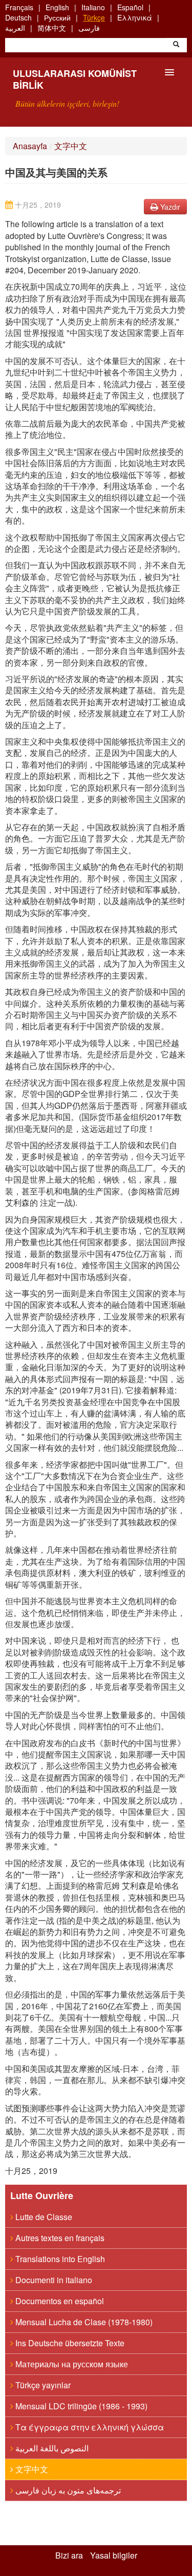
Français (19, 7)
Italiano (93, 7)
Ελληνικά (134, 17)
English (57, 7)
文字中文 (70, 146)
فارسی (89, 28)
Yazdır (169, 207)
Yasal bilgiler (113, 2555)
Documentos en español (58, 2301)
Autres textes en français (58, 2238)
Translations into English (59, 2259)
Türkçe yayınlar (42, 2385)
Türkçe (94, 17)
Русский (57, 17)
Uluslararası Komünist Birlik (75, 79)
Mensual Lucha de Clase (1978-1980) (83, 2322)
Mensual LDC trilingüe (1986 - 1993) (80, 2406)
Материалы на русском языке (70, 2364)
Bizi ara (69, 2555)
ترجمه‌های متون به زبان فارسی (67, 2490)
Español (130, 7)
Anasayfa (30, 146)
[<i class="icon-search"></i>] (176, 45)
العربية (15, 28)
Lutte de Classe (42, 2217)
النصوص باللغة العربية (51, 2448)
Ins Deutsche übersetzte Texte (68, 2343)
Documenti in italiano (52, 2280)
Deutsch (18, 17)
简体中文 (51, 28)
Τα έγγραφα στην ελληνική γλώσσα (88, 2427)
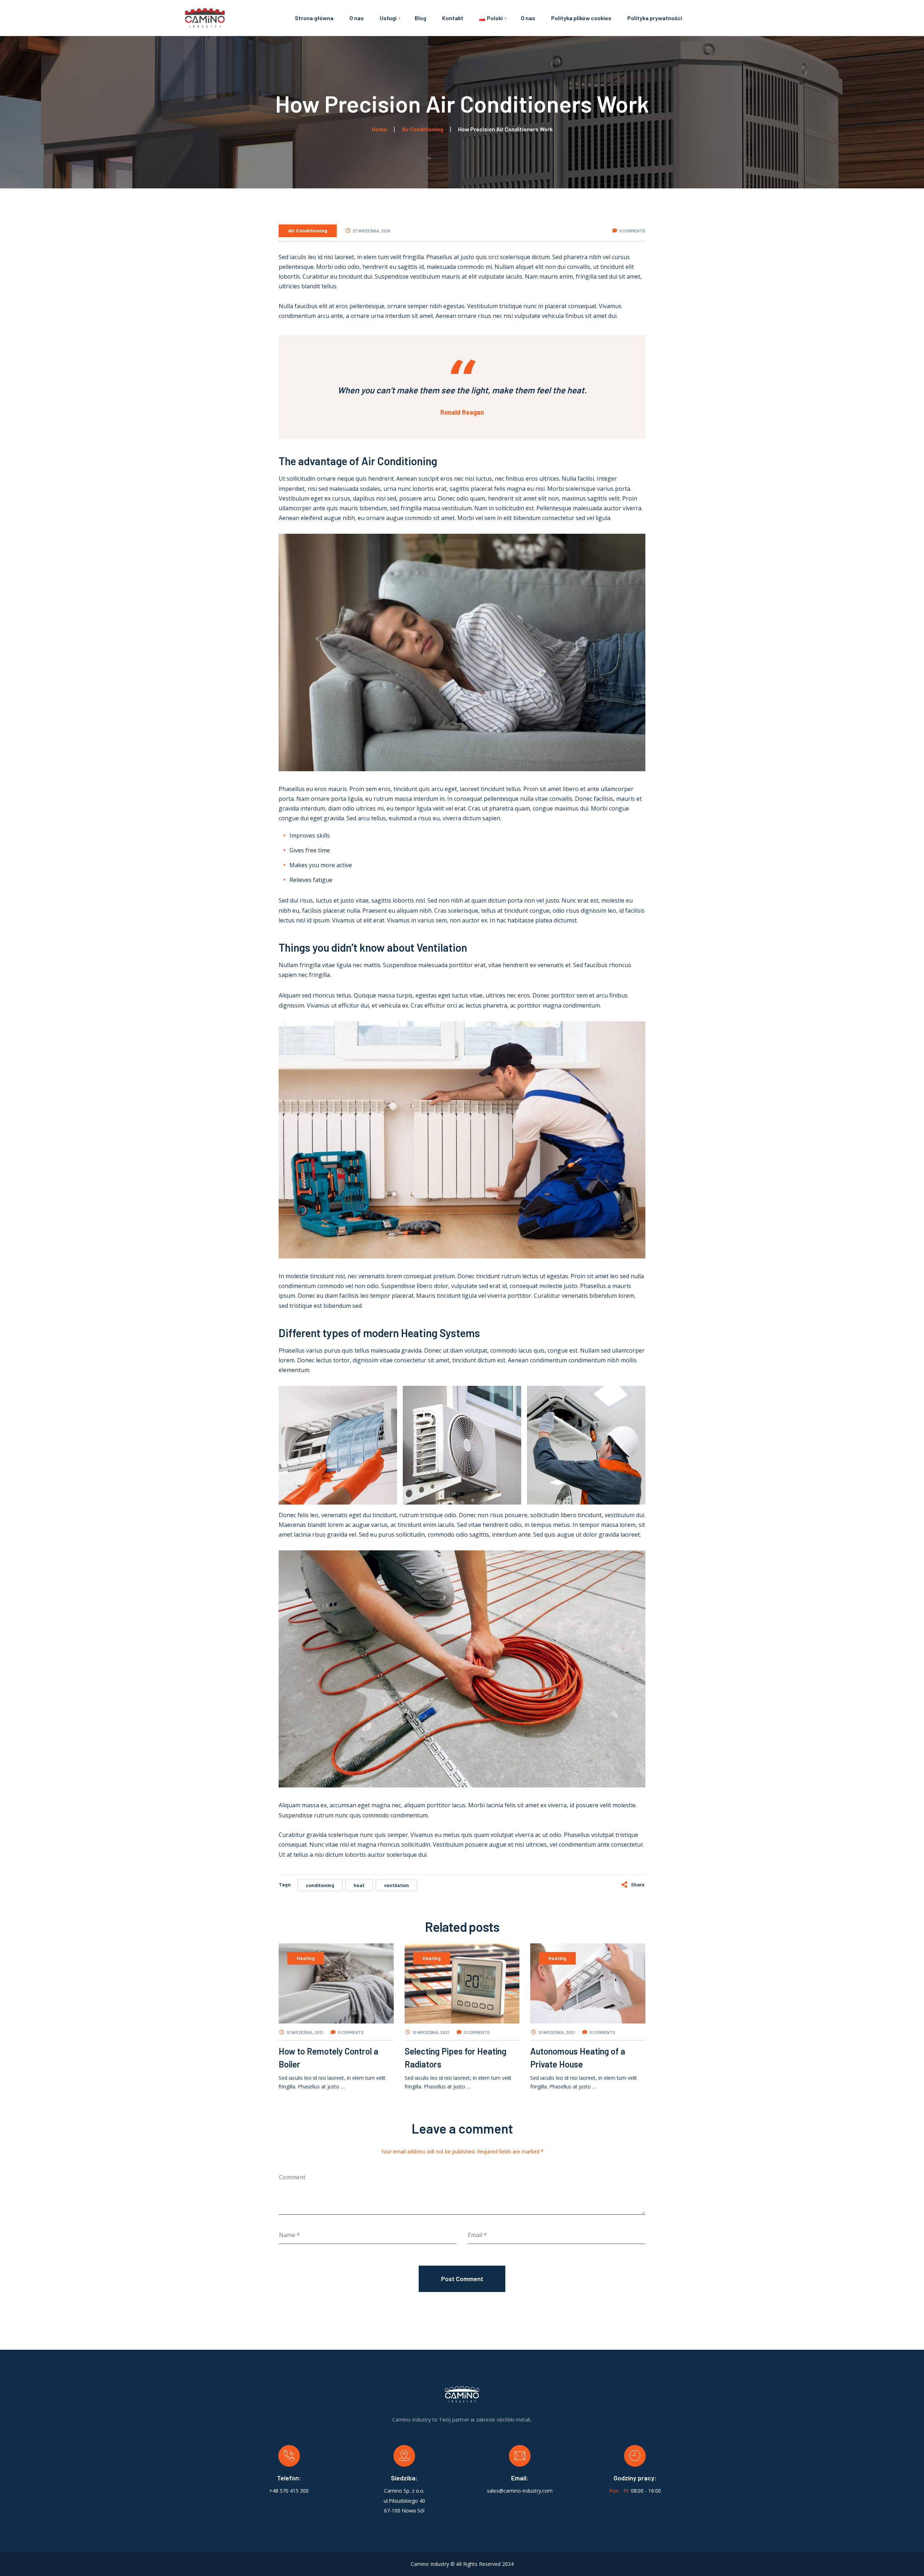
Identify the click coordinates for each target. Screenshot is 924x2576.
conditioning (320, 1885)
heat (359, 1885)
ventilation (396, 1885)
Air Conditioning (307, 230)
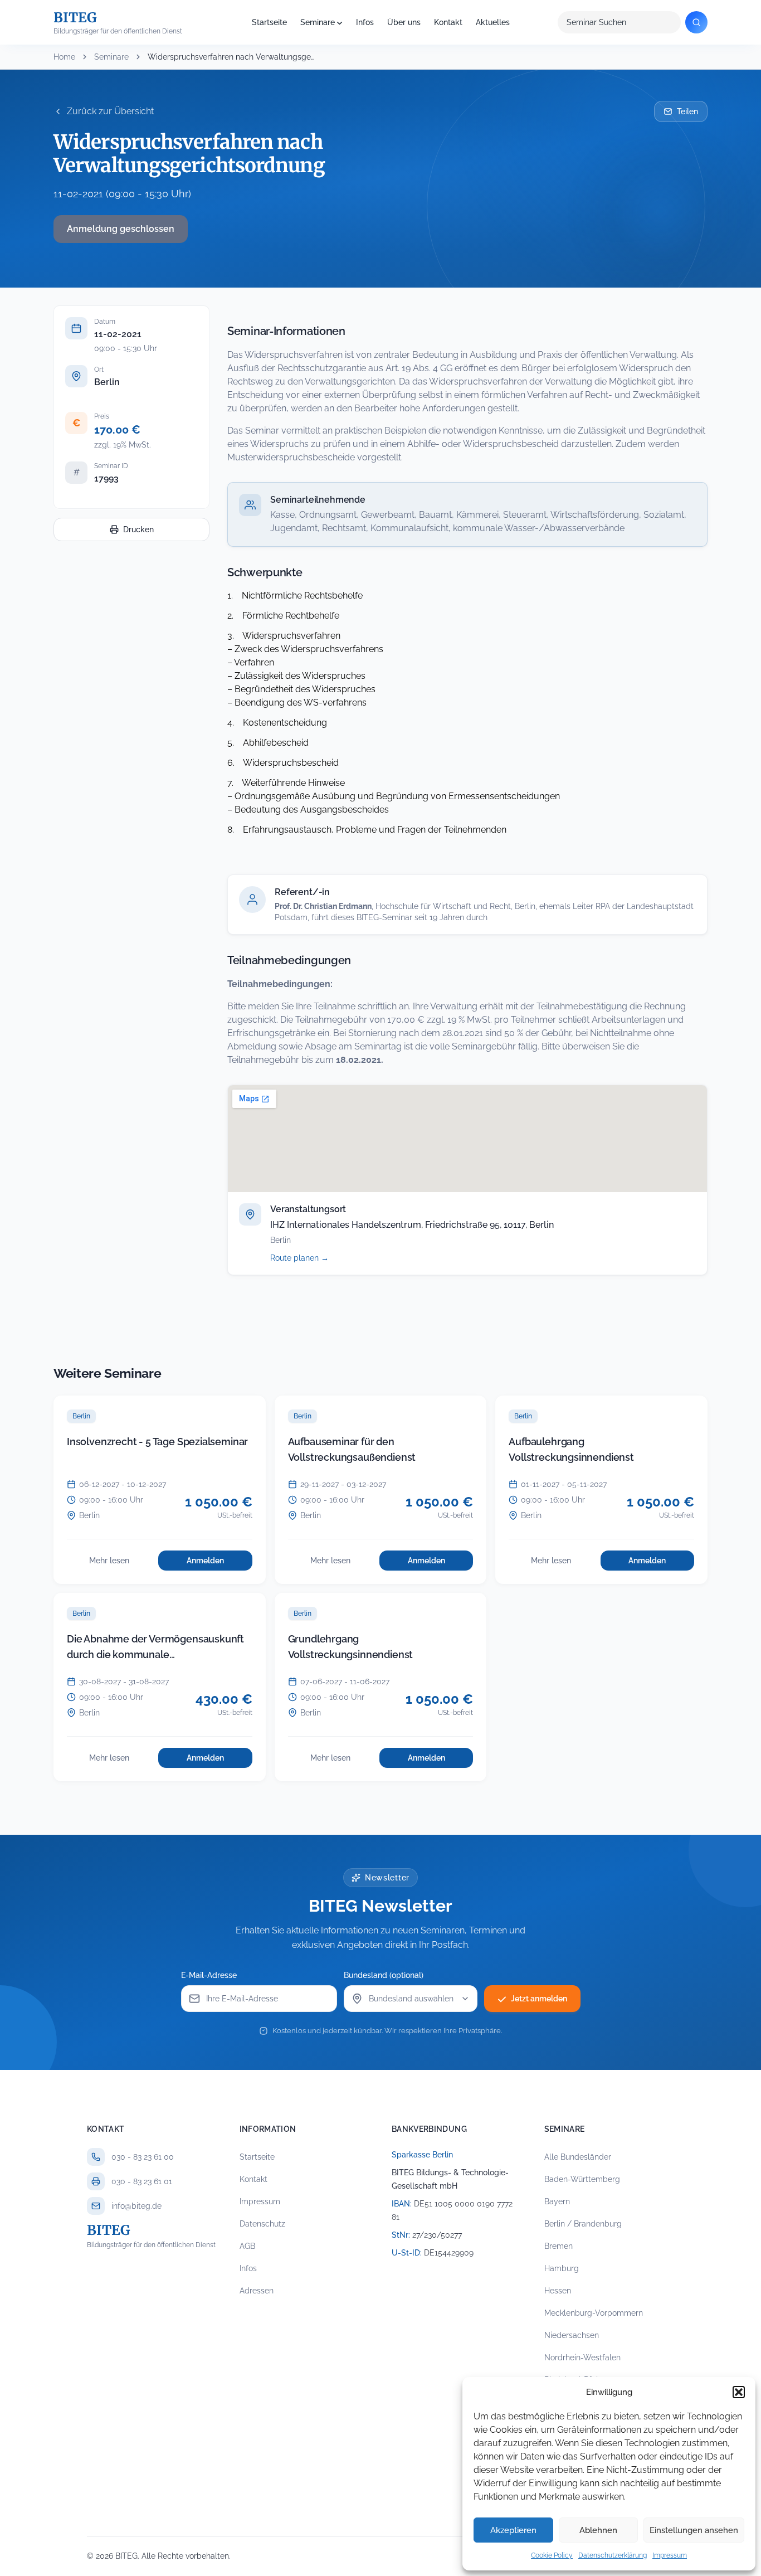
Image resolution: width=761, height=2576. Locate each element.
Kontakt (448, 22)
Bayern (557, 2201)
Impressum (669, 2555)
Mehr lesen (120, 1563)
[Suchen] (696, 22)
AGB (247, 2246)
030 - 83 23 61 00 (142, 2156)
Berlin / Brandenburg (583, 2223)
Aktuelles (493, 22)
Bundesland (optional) (383, 1975)
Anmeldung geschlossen (120, 228)
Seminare (317, 22)
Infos (365, 22)
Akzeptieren (513, 2530)
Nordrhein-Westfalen (582, 2357)
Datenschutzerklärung (612, 2555)
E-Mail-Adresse (209, 1975)
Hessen (557, 2290)
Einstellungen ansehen (694, 2530)
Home (64, 56)
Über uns (404, 22)
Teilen (687, 111)
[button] (738, 2392)
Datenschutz (262, 2223)
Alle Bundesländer (577, 2156)
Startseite (269, 22)
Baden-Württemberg (582, 2179)
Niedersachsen (571, 2335)
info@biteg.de (136, 2205)
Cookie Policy (552, 2555)
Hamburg (561, 2268)
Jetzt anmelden (539, 1998)
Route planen (311, 1258)
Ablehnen (598, 2530)
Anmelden (219, 1563)
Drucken (138, 529)
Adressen (257, 2290)
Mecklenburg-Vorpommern (593, 2312)
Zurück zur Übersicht (110, 111)
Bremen (558, 2246)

◇ ◇ ◇ ◇ ◇ ◇ ◇

# Exercise aim:
The expected output is each record, copied exactly, and nothing in place of the pictures.

# Problem solution:
Français (19, 7)
Italiano (93, 7)
Ελληνικά (134, 17)
English (57, 7)
文字中文 (70, 146)
فارسی (89, 28)
Yazdır (169, 207)
Yasal bilgiler (113, 2555)
Documentos en español (58, 2301)
Autres textes en français (58, 2238)
Translations into English (59, 2259)
Türkçe yayınlar (42, 2385)
Türkçe (94, 17)
Русский (57, 17)
Uluslararası Komünist Birlik (75, 79)
Mensual Lucha de Clase (1978-1980) (83, 2322)
Mensual LDC trilingüe (1986 - 1993) (80, 2406)
Материалы на русском языке (70, 2364)
Bizi ara (69, 2555)
ترجمه‌های متون به زبان فارسی (67, 2490)
Español (130, 7)
Anasayfa (30, 146)
[<i class="icon-search"></i>] (176, 45)
العربية (15, 28)
Lutte de Classe (42, 2217)
النصوص باللغة العربية (51, 2448)
Ins Deutsche übersetzte Texte (68, 2343)
Documenti in italiano (52, 2280)
Deutsch (18, 17)
简体中文 (51, 28)
Τα έγγραφα στην ελληνική γλώσσα (88, 2427)
Identify the click coordinates for each target. Screenshot is 924x2576.
conditioning (320, 1885)
heat (359, 1885)
ventilation (396, 1885)
Air Conditioning (307, 230)
Image resolution: width=761, height=2576. Locate each element.
Kontakt (448, 22)
Bayern (557, 2201)
Impressum (669, 2555)
Mehr lesen (120, 1563)
[Suchen] (696, 22)
AGB (247, 2246)
030 - 83 23 61 00 (142, 2156)
Berlin / Brandenburg (583, 2223)
Aktuelles (493, 22)
Bundesland (optional) (383, 1975)
Anmeldung geschlossen (120, 228)
Seminare (317, 22)
Infos (365, 22)
Akzeptieren (513, 2530)
Nordrhein-Westfalen (582, 2357)
Datenschutzerklärung (612, 2555)
E-Mail-Adresse (209, 1975)
Hessen (557, 2290)
Einstellungen ansehen (694, 2530)
Home (64, 56)
Über uns (404, 22)
Teilen (687, 111)
[button] (738, 2392)
Datenschutz (262, 2223)
Alle Bundesländer (577, 2156)
Startseite (269, 22)
Baden-Württemberg (582, 2179)
Niedersachsen (571, 2335)
info@biteg.de (136, 2205)
Cookie Policy (552, 2555)
Hamburg (561, 2268)
Jetzt anmelden (539, 1998)
Route planen (311, 1258)
Ablehnen (598, 2530)
Anmelden (219, 1563)
Drucken (138, 529)
Adressen (257, 2290)
Mecklenburg-Vorpommern (593, 2312)
Zurück zur Übersicht (110, 111)
Bremen (558, 2246)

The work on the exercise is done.